この様な互いに利益がある関係を、「相利共生」と呼ぶ。


・コバンザメと他のサメ

コバンザメは吸盤のような特殊な頭をしており、移動の際、他のサメに張り付き、連れて行ってもらう。コレにより、エネルギーの節約・食料確保(張り付いたサメのおこぼれ等)を獲られる。


この様な片方にだけ利益がある関係を、「片利共生」と呼ぶ。


一方で寄生は、他の生物の体内に住み着く等して栄養を奪う事だ。
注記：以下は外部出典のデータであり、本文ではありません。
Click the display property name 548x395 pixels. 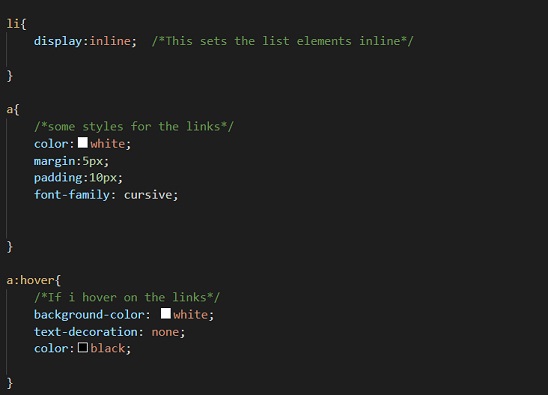(58, 41)
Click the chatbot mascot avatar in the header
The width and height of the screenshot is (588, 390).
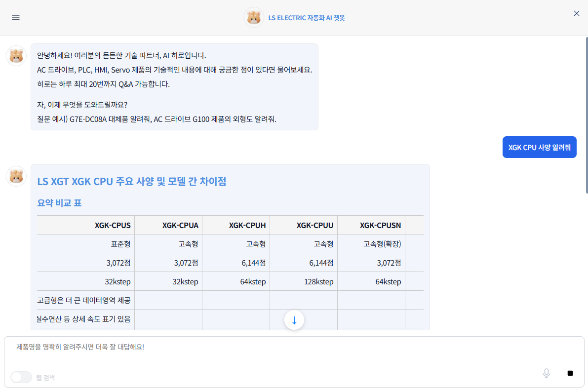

こういった行為を行う生き物を寄生生物と呼ぶ。


寄生生物で有名なのが、カマキリに寄生するハリガネムシと、カタツムリに寄生するロイコクロリディウムだ。何方もそれぞれの体内に寄生し成長すると、寄生主を操り身体の自由(コントロール)を奪ってしまう。

ハリガネムシは成長するとカマキリを水中に飛び込ませ、それと共に体外に出て産卵する。
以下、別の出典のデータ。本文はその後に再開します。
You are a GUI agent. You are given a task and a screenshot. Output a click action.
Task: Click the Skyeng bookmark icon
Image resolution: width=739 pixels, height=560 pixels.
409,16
ロイコクロリディウムは寄生したカタツムリを鳥に食べられやすくして、食べられ、鳥の体内で産卵し、糞と共に排出される。その糞をカタツムリが食べて…といった事を繰り返す。


この様な、他の生物に寄生し、栄養だけでなく自由すらも奪ってしまう恐ろしい生き物は自然界に多数存在するのだ。


しかし、彼等の議題に上がっている変異種は、その何方もと違っていた。

それが余計に彼等を混乱させた。


「何か難しい話ししてんな…」

「しかしだ、紫苑さんも言ってたろ!?変異種を生み出した人間(ヤツ)がいるって。」

「ああ。つまりだ、ソイツが全ての元凶、黒幕って事だな!」

「何処の誰だかは知らないけど、そのせいで、どれだけの人達が犠牲なったのよ…」


走達脳内では、コレまでに蚊の犠牲となっていく人達の光景が再生(フラッシュバック)された。


「何処の誰で、どんな理由があろうとも、決して許す事なんて出来ないぜ!」

「当然だ!」

「ええ!」


走達は改めて、まだ見ぬ全ての元凶たる人物に対して怒りを(あら)わにした。